--- INPUT MATERIAL ---
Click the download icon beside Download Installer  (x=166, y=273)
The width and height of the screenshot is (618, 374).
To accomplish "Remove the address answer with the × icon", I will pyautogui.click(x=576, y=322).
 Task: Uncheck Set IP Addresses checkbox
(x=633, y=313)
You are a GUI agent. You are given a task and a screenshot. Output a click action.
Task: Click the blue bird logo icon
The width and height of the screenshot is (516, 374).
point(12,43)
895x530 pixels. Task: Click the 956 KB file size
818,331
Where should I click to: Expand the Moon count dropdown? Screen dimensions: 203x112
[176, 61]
---
--- INPUT MATERIAL ---
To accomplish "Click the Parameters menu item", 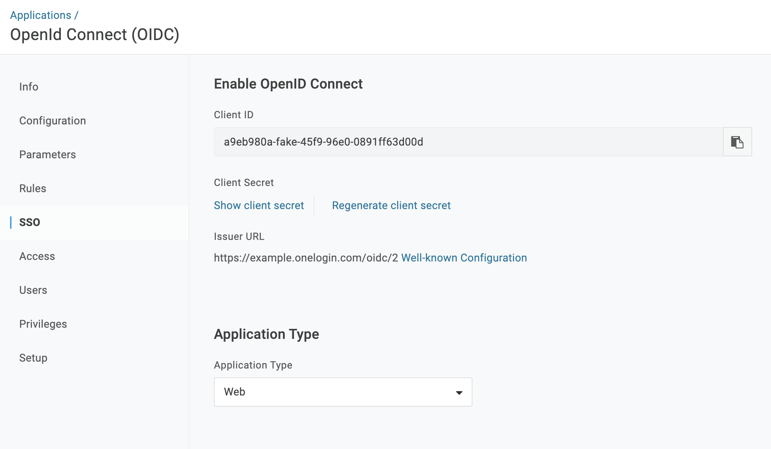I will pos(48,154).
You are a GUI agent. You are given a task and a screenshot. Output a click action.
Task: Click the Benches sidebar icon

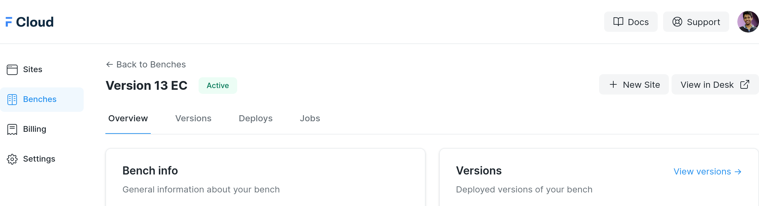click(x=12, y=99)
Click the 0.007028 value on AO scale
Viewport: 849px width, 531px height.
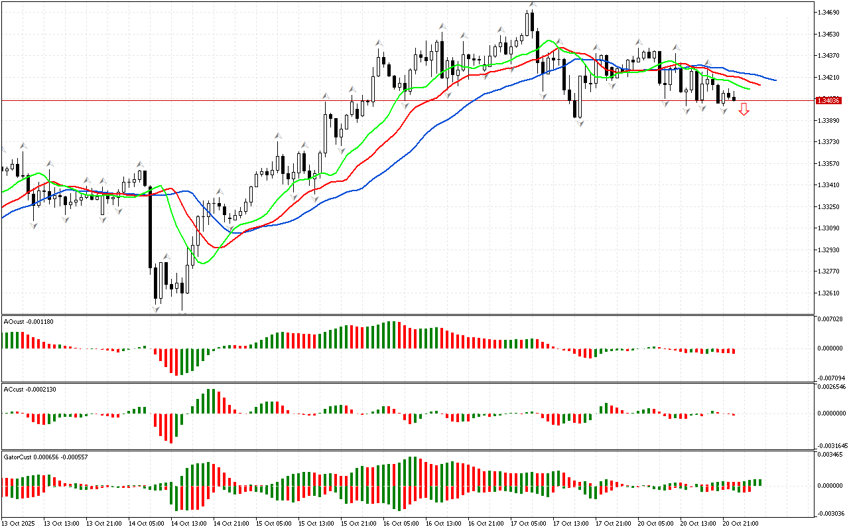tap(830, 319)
---
### EXERCISE DIRECTIONS:
The lines above from the one with "Click the download" through the one with "Task: Click the blue bird logo icon" are to be duplicated exactly, ends included, with nothing added.

### RESULT:
Click the download icon beside Download Installer  (x=166, y=273)
The width and height of the screenshot is (618, 374).
To accomplish "Remove the address answer with the × icon", I will pyautogui.click(x=576, y=322).
 Task: Uncheck Set IP Addresses checkbox
(x=633, y=313)
You are a GUI agent. You are given a task and a screenshot. Output a click action.
Task: Click the blue bird logo icon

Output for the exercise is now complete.